If I loose 20% and get 5% pa. back, compare that to losing 40% and getting 10% p.a. back.
eg for a balanced or slightly conservative fund,
$500,000 → $400,000 post crash
$20,000 pa added during the recovery (simplistically 5 years to recoup)
for the aggressive fund,
$500,000 → $300,000 post crash
$30,000 pa added during the recovery (simplistically 6.7 years to recoup)
/edit: obviously if all of the 'growth, 5% or 10% respectively in the above example, was drawn as a pension you would be ahead by $10,000 pa with the aggressive fund UNTIL the next crash or just a bad year. Since one wants it to last the rest of a lifetime it becomes a gamble how many bad years you can endure, and how the bad years coincide with your withdrawals or a lump sum if needed./
BUT you need funds in the interim so you would be withdrawing from the base of $400,000 or $300,000 respectively, elongating the time.

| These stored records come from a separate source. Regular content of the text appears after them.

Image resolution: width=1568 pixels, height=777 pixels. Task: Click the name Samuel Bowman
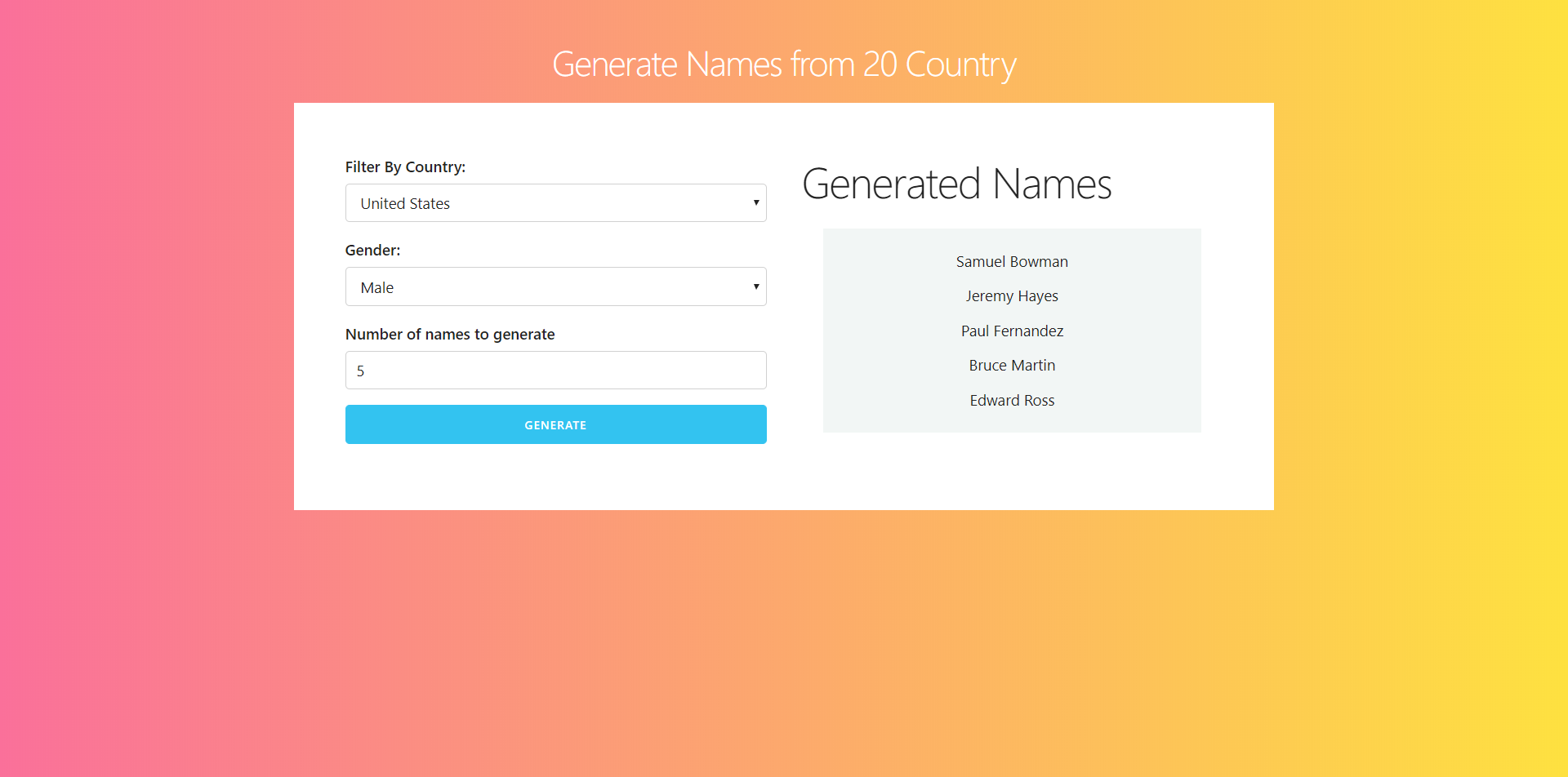(1012, 261)

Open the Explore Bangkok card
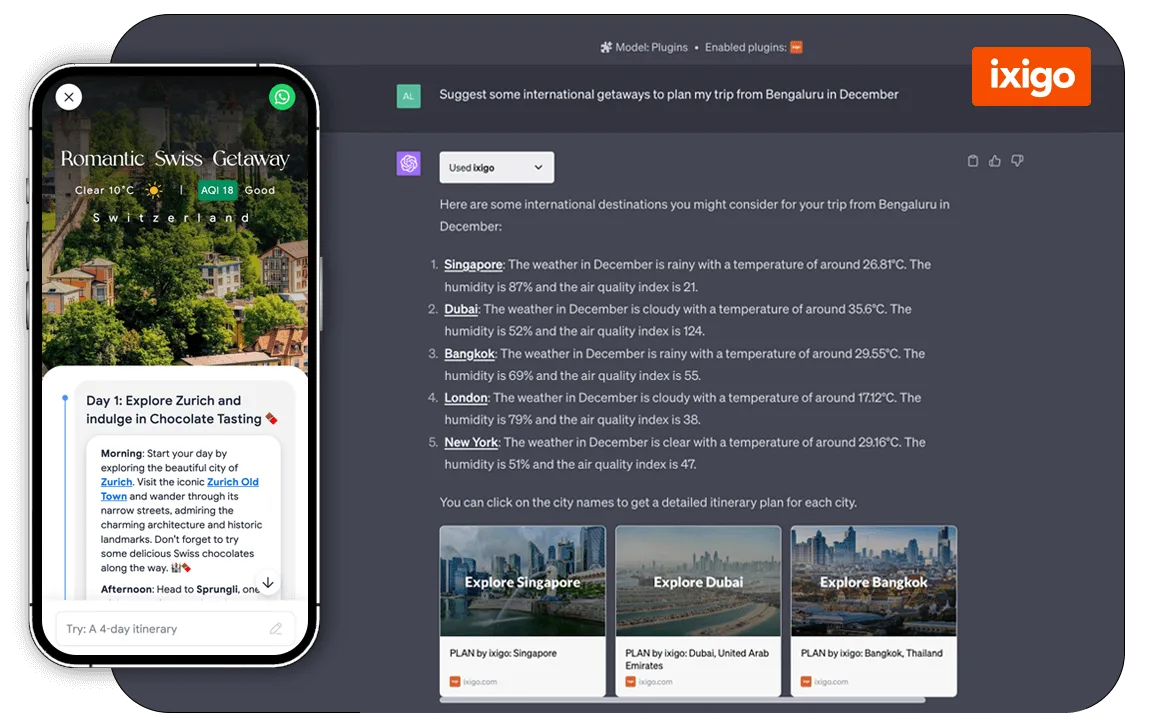pyautogui.click(x=873, y=610)
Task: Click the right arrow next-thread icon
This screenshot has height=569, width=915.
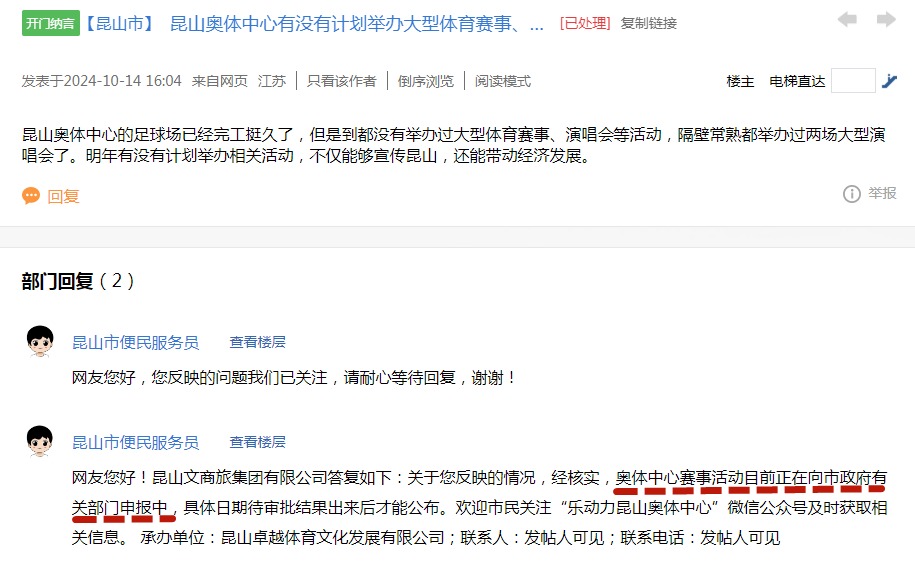Action: point(885,20)
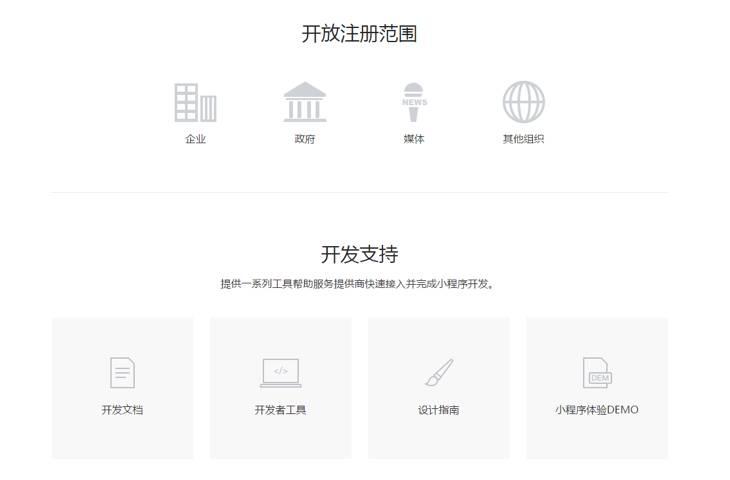The image size is (730, 480).
Task: Click the 其他组织 text label
Action: (x=523, y=139)
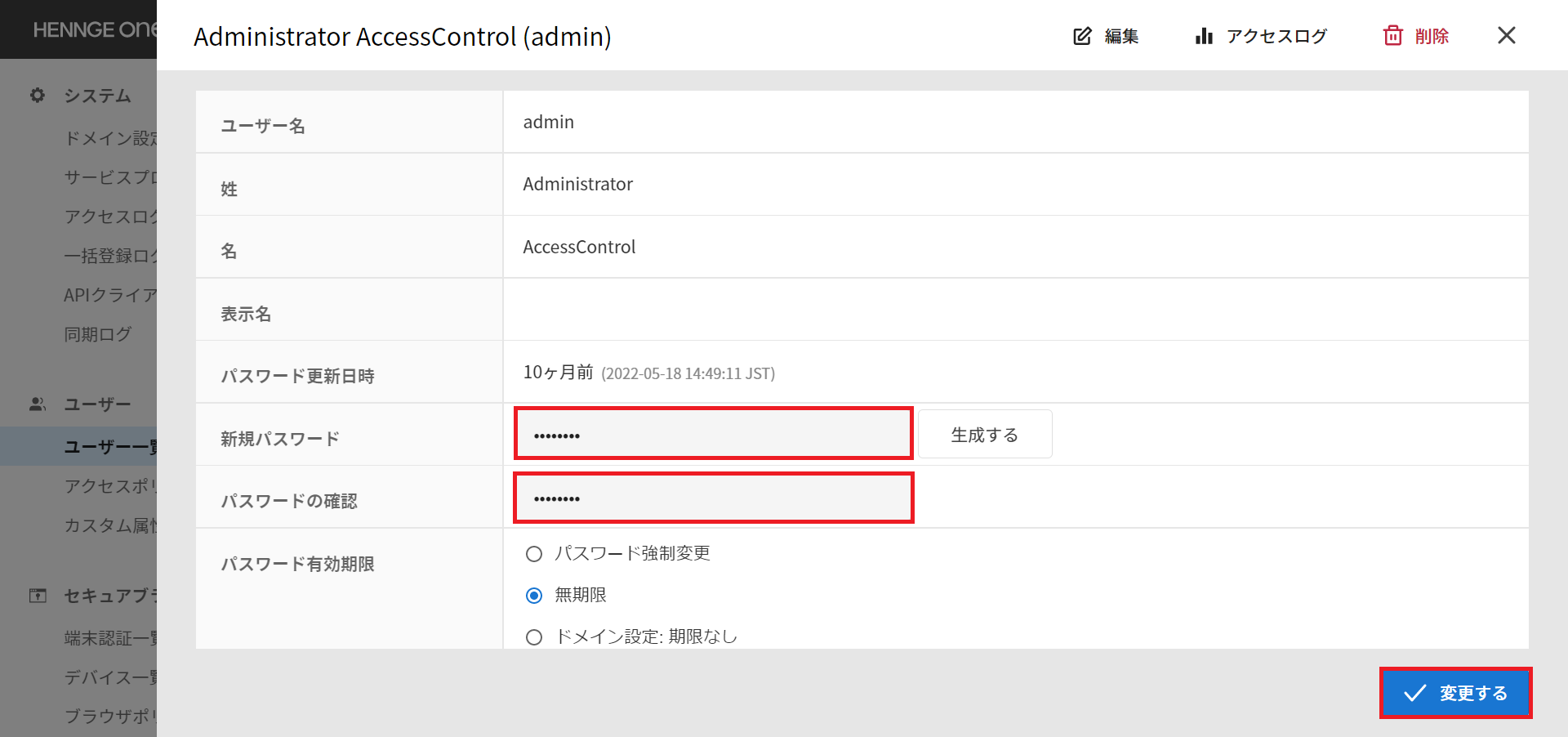Click the 生成する password generate button

985,435
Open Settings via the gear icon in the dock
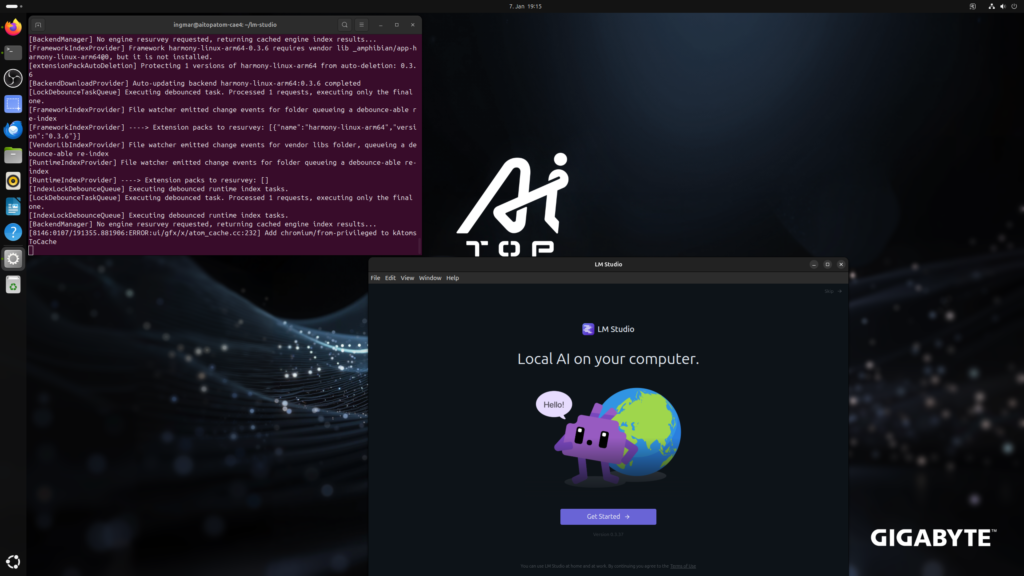 point(12,258)
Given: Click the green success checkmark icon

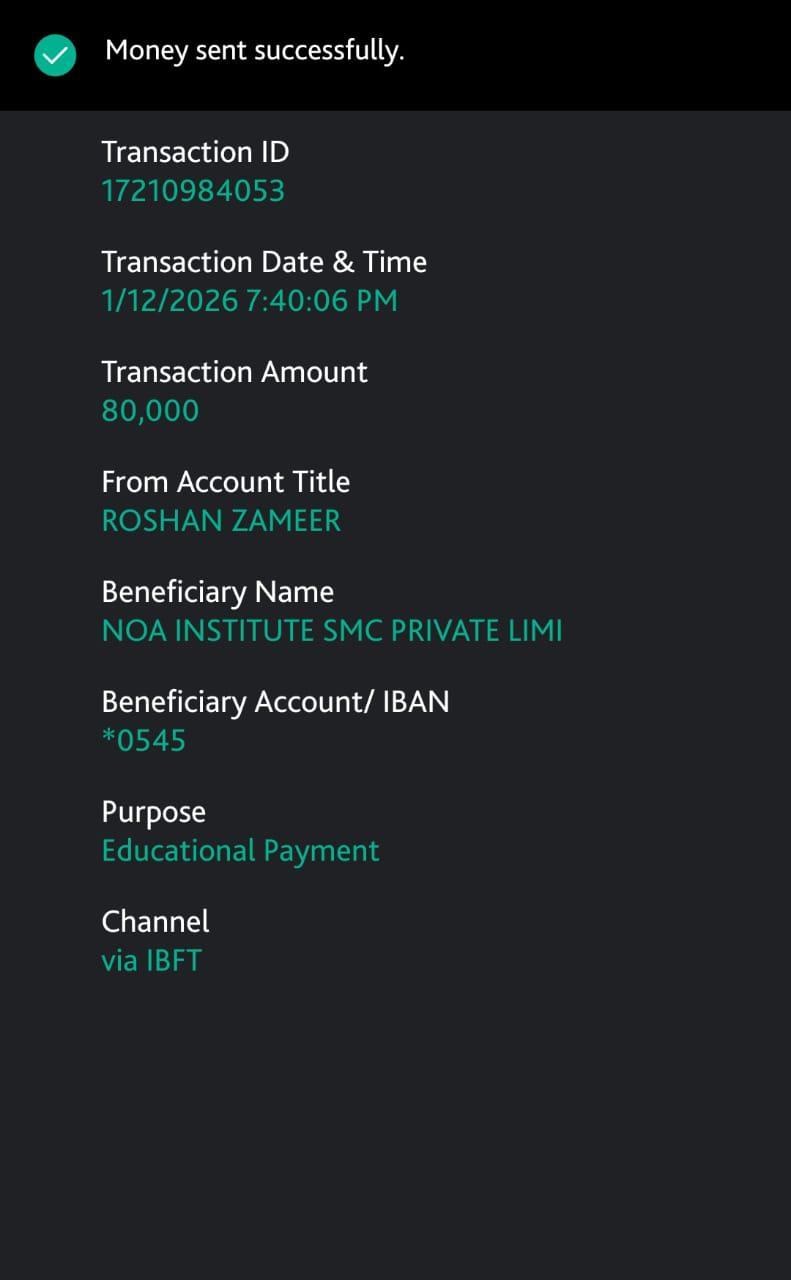Looking at the screenshot, I should (55, 55).
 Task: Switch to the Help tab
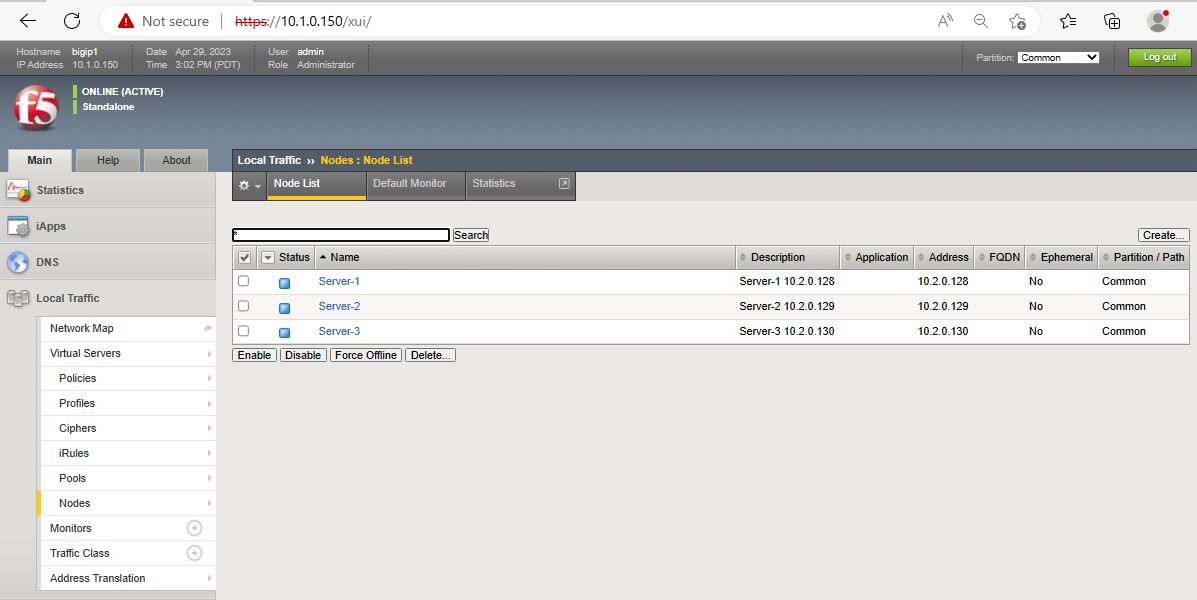108,160
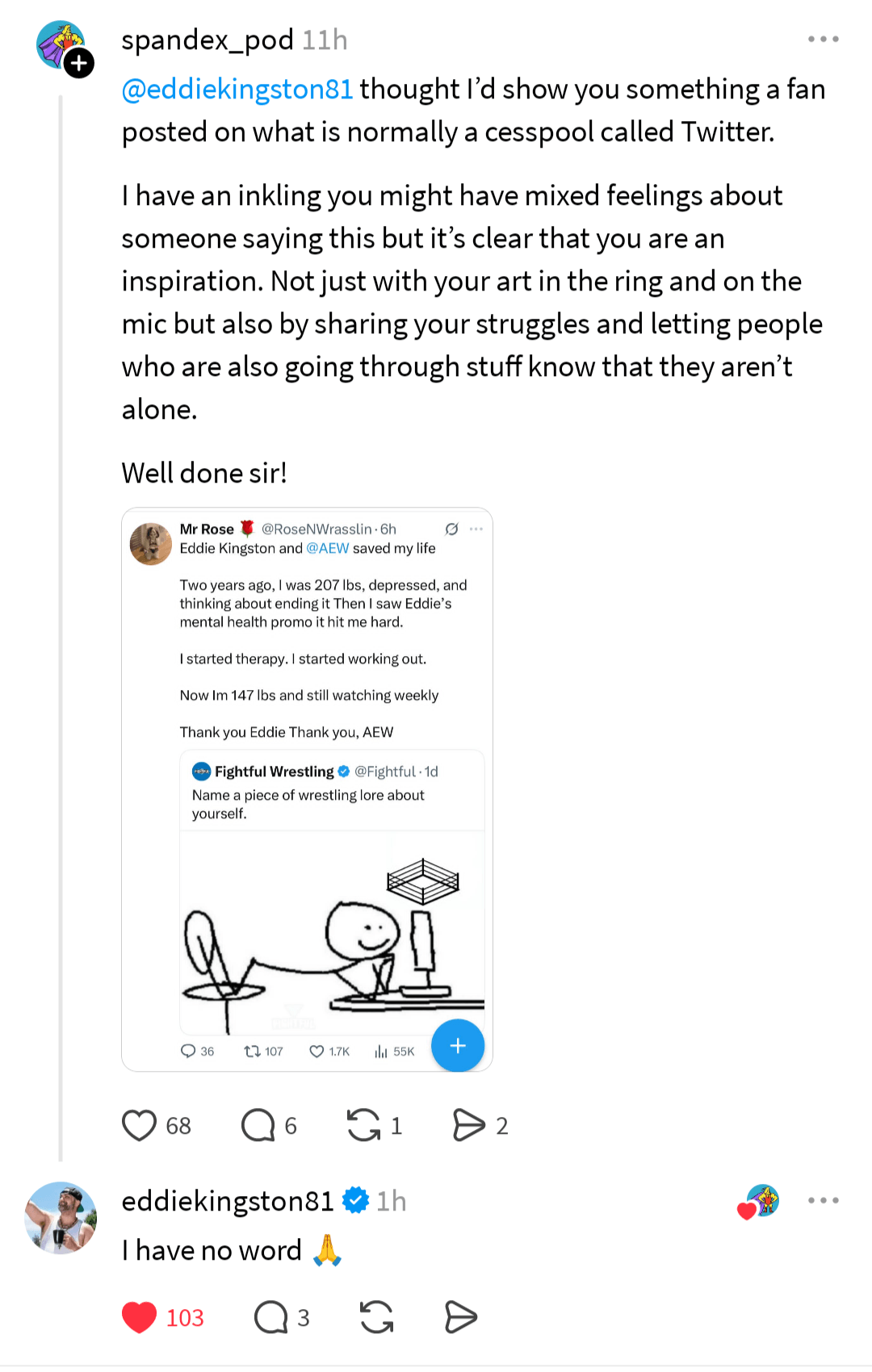Open the embedded Mr Rose tweet screenshot

(307, 646)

If you needed a large sum today it would be taken from the lowest or close to the lowest amount available, leaving even less.
Does that explain it sufficiently?
OTOH, if you do not need the money, have other retirement income to cover all your expenses and wants, and are not withdrawing super, higher risk longer term investing might make sense with the long term horizon. However ‘our’ ages come into the equation. Is it a savings account or to fund retirement? How much of the account might be passed on to another?